## Task goal
Provide an exact repetition of every entry, with no word altered.

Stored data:

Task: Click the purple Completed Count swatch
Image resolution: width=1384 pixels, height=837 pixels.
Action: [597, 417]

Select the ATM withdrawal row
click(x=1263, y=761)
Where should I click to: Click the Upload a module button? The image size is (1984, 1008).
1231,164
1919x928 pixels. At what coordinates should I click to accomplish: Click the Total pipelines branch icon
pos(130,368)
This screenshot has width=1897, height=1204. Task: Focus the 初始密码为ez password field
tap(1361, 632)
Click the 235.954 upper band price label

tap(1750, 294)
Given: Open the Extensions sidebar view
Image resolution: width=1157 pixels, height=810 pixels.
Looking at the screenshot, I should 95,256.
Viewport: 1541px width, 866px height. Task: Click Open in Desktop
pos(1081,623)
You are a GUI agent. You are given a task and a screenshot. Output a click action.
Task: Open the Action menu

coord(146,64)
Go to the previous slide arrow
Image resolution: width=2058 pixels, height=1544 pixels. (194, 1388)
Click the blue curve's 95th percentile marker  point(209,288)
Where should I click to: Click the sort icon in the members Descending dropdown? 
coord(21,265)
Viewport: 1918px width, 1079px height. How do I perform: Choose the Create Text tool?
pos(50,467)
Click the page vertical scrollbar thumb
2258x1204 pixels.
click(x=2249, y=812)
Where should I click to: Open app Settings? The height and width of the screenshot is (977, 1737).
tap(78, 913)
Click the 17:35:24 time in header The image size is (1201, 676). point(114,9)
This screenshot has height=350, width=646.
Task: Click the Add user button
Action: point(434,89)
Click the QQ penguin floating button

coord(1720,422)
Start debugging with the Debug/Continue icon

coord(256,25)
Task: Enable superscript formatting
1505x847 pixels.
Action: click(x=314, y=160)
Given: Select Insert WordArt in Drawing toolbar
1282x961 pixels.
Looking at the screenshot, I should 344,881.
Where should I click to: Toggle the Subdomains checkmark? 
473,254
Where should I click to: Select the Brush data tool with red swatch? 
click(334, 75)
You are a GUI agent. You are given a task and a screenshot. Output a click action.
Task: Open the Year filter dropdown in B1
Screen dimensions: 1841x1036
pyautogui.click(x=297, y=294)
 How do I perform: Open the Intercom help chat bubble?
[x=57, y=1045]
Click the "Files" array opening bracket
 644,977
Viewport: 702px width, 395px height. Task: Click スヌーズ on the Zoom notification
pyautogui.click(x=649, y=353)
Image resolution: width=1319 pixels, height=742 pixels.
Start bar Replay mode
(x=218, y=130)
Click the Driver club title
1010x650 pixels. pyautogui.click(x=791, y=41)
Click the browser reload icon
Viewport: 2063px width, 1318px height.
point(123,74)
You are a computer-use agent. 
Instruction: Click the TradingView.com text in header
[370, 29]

## Exercise response
Task: Click the purple Completed Count swatch
Image resolution: width=1384 pixels, height=837 pixels.
Action: [597, 417]

Select the ATM withdrawal row
click(x=1263, y=761)
Where should I click to: Click the Upload a module button? The image size is (1984, 1008).
1231,164
1919x928 pixels. At what coordinates should I click to accomplish: Click the Total pipelines branch icon
pos(130,368)
This screenshot has width=1897, height=1204. Task: Focus the 初始密码为ez password field
tap(1361, 632)
Click the 235.954 upper band price label

tap(1750, 294)
Given: Open the Extensions sidebar view
Image resolution: width=1157 pixels, height=810 pixels.
Looking at the screenshot, I should 95,256.
Viewport: 1541px width, 866px height. Task: Click Open in Desktop
pos(1081,623)
You are a GUI agent. You are given a task and a screenshot. Output a click action.
Task: Open the Action menu

coord(146,64)
Go to the previous slide arrow
Image resolution: width=2058 pixels, height=1544 pixels. (194, 1388)
Click the blue curve's 95th percentile marker  point(209,288)
Where should I click to: Click the sort icon in the members Descending dropdown? 
coord(21,265)
Viewport: 1918px width, 1079px height. How do I perform: Choose the Create Text tool?
pos(50,467)
Click the page vertical scrollbar thumb
2258x1204 pixels.
click(x=2249, y=812)
Where should I click to: Open app Settings? The height and width of the screenshot is (977, 1737).
tap(78, 913)
Click the 17:35:24 time in header The image size is (1201, 676). point(114,9)
This screenshot has height=350, width=646.
Task: Click the Add user button
Action: point(434,89)
Click the QQ penguin floating button

coord(1720,422)
Start debugging with the Debug/Continue icon

coord(256,25)
Task: Enable superscript formatting
1505x847 pixels.
Action: click(x=314, y=160)
Given: Select Insert WordArt in Drawing toolbar
1282x961 pixels.
Looking at the screenshot, I should 344,881.
Where should I click to: Toggle the Subdomains checkmark? 
473,254
Where should I click to: Select the Brush data tool with red swatch? 
click(334, 75)
You are a GUI agent. You are given a task and a screenshot. Output a click action.
Task: Open the Year filter dropdown in B1
Screen dimensions: 1841x1036
pyautogui.click(x=297, y=294)
 How do I perform: Open the Intercom help chat bubble?
[x=57, y=1045]
Click the "Files" array opening bracket
 644,977
Viewport: 702px width, 395px height. Task: Click スヌーズ on the Zoom notification
pyautogui.click(x=649, y=353)
Image resolution: width=1319 pixels, height=742 pixels.
Start bar Replay mode
(x=218, y=130)
Click the Driver club title
1010x650 pixels. pyautogui.click(x=791, y=41)
Click the browser reload icon
Viewport: 2063px width, 1318px height.
point(123,74)
You are a computer-use agent. 
Instruction: Click the TradingView.com text in header
[370, 29]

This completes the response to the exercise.